[Assigned task] A verbatim copy of the lines starting at the one with "438x836 pixels. At" and ending at the last line below is required; include nothing else.

• • •

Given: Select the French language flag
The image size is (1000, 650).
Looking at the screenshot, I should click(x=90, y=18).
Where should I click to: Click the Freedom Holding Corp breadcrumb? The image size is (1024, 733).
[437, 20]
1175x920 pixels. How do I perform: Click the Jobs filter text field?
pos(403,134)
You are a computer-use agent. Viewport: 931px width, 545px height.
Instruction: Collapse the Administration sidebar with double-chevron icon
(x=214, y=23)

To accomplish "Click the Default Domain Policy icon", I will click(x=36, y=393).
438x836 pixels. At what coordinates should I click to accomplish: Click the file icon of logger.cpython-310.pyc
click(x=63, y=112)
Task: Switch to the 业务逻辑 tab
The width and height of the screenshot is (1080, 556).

• • •

[Answer area]
438x836 pixels. At what coordinates should I click to accomplish: Click the file icon of logger.cpython-310.pyc
click(x=63, y=112)
Task: Switch to the 业务逻辑 tab
The width and height of the screenshot is (1080, 556).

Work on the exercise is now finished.